----- Fragmento seleccionado -----

Sin embargo, ¿cómo atender al principio de la dignidad humana en sociedades en que éste forma parte de lo que José Luis Aranguren llamaría "la moral pensada", lo que creemos que debería de ser, y no de "la moral vivida", la que funciona en la vida corriente? Porque en la vida cotidiana el que funciona como principio supremo es el principio del intercambio y, como consecuencia, el principio Mateo, tan útil en la economía de las relaciones humanas.

Como dicen las antropologías más acreditadas, las personas somos "seres de carencias", necesitamos lo que otras personas y el entorno pueden ofrecernos. E intentamos tomarlo, mediante la fuerza o mediante el intercambio. En sociedades democráticas nos hemos convencido de que el intercambio y la cooperación son más inteligentes que la fuerza bruta, porque hasta el más débil te puede quitar la vida. Y por eso contemplamos nuestras relaciones sociales desde el cálculo de qué podemos obtener de ellas y quédebemos poner a cambio. Que no siempre es dinero, son también favores y privilegios.

Pero ¿qué ocurre con los que no tienen nada que ofrecer a cambio? ¿Qué ocurre con los aporoi, con los pobres, en un mundo en el que está entrañada la aporofobia, la aversión al pobre, al que no tiene nada que ofrecer?

El que presuntamente no tiene nada interesante que ofrecer a cambio es un excluido, en el más radical sentido de la palabra. No entra en el sistema social del intercambio infinito, queda fuera por definición, y es, en el mejor de los casos, objeto de beneficencia, pero no de reconocimiento en su profunda dignidad. Del principio del intercambio infinito resulta como secuela ese principio Mateo, según el cual, al que más tiene más se le dará, y al que tiene poco, hasta lo poco que tiene se le quitará. Al que tiene cheques de capital financiero, humano o social, más se le dará, y al que no los tiene, hasta lo poco que tiene se le quitará.

¿Cómo poner en consonancia el principio del intercambio con el principio de la dignidad? ¿Cómo reconocer institucional y personalmente en la vida cotidiana que las personas son dignas de respeto y que es inadmisible la exclusión?

El bien que las organizaciones solidarias ofrecen consiste, a mi juicio, en trabajar por la inclusión de cualquier persona. Y no sólo porque pueda ofrecer lo que interesa a unos grupos u otros, sino porque es, por sí misma, valiosa.

----- Listado de datos -----

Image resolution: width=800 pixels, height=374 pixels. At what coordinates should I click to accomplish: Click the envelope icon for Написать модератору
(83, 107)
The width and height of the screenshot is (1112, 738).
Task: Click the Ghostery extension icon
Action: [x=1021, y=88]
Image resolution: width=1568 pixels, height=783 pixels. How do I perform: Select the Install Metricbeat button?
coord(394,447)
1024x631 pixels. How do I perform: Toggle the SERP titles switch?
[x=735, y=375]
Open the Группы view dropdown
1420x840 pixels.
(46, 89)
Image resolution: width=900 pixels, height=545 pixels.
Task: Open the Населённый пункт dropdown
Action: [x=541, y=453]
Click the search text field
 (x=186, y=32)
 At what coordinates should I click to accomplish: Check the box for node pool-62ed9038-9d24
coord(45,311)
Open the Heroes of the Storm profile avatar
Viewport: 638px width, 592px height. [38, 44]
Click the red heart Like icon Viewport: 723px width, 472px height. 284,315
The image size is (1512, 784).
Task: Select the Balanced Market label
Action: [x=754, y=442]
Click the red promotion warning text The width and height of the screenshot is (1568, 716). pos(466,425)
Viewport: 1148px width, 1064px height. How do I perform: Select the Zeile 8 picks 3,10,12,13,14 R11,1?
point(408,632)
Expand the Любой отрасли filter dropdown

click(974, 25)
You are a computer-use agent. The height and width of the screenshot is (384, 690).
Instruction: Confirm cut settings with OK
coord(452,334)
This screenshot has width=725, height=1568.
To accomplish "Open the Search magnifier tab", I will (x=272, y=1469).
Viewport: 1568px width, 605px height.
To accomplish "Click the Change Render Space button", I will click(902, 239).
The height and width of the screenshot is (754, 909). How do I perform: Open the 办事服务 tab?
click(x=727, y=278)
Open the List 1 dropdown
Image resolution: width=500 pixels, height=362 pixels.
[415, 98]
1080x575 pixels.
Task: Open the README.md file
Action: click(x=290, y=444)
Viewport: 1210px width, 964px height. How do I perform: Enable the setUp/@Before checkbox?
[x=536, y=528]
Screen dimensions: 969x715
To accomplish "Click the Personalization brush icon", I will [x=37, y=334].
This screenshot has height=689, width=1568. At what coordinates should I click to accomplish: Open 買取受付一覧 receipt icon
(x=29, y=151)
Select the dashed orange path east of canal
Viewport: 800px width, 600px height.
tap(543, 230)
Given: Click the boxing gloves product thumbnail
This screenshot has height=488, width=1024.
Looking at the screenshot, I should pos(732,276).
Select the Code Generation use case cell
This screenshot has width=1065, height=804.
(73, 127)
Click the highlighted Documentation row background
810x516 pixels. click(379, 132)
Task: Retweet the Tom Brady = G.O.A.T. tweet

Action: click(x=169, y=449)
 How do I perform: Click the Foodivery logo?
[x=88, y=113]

-----

| Lista de tareas |
a – Según el fragmento sobre la aporofobia, ¿qué establece el principio Mateo?
b – ¿Qué tipos de capital se mencionan en el fragmento sobre la aporofobia?
c – Prosigue el fragmento sobre la aporofobia a partir de su última frase.

| Respuestas esperadas |
a – Que al que más tiene más se le dará, y al que tiene poco, hasta lo poco que tiene se le quitará.

b – Financiero, humano y social.

c –
Para ello el voluntariado lleva adelante al menos cuatro tareas. Analiza y diagnostica la situación social en la que va a trabajar con todos los instrumentos científicos al alcance: con corazón y con cabeza. Denuncia ante quienes corresponde que no se respetan los derechos básicos o no se promueven las capacidades básicas. Actúa directamente junto con los excluidos, no "haciéndoles" la vida, sino empoderándoles para que la hagan ellos mismos. Porque cada persona tiene derecho a ser protagonista de su vida, a que no le escriban otras el guión. Pero también las personas necesitan ayuda en un tiempo concreto y no pueden esperar, ni todas las necesidades pueden ser satisfechas con medios públicos. Y, por último, el mundo voluntario tiene que descubrir situaciones inéditas de exclusión e idear nuevos caminos de inclusión.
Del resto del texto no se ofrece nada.